Oui, si la science acquiesçait à la déclaration décourageante de Du Bois Reymond, « Ignorabimus, » M. Melchnikoff pense que, de sa part, ce serait renoncer au rôle d’institutrice de l’humanité. Si elle se récusait pour incompétence ; si elle se déclarait impuissante à résoudre les problèmes essentiels qui torturent l’esprit humain, ce serait abandonner les rênes aux philosophies et aux religions. Beaucoup de savans y sont disposés. M. Ch. Bichet lui-même ne disait-il pas à propos de la destinée humaine, que c’est l’énigme dernière, « qui ne sera probablement jamais résolue. »
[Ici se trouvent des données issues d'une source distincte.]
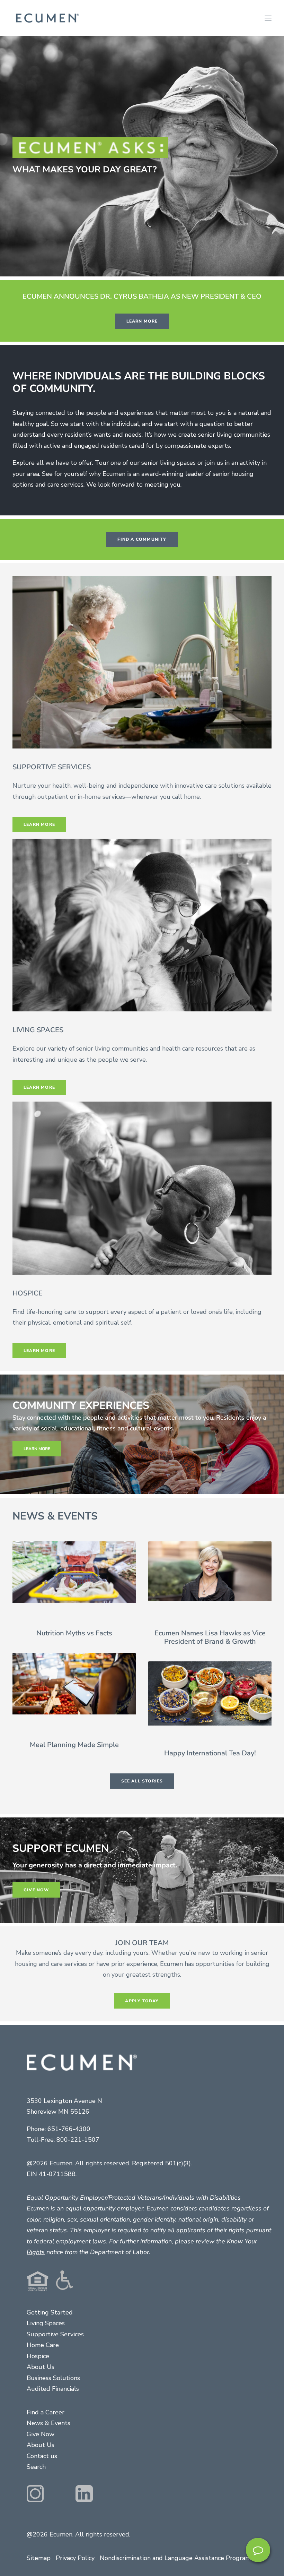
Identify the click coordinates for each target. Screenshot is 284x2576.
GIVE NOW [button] (36, 1890)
M. Metchnikoff ne souscrit pas à cet aveu d’impuissance fait par tant de savans prudens. Ce serait justifier les grands esprits qui se sont détournés de la science et qui ont eu pour elle l’espèce de dédain tranquille que les peuples de l’Extrême-Orient éprouvent pour le bric-à-brac mécanique de la civilisation occidentale.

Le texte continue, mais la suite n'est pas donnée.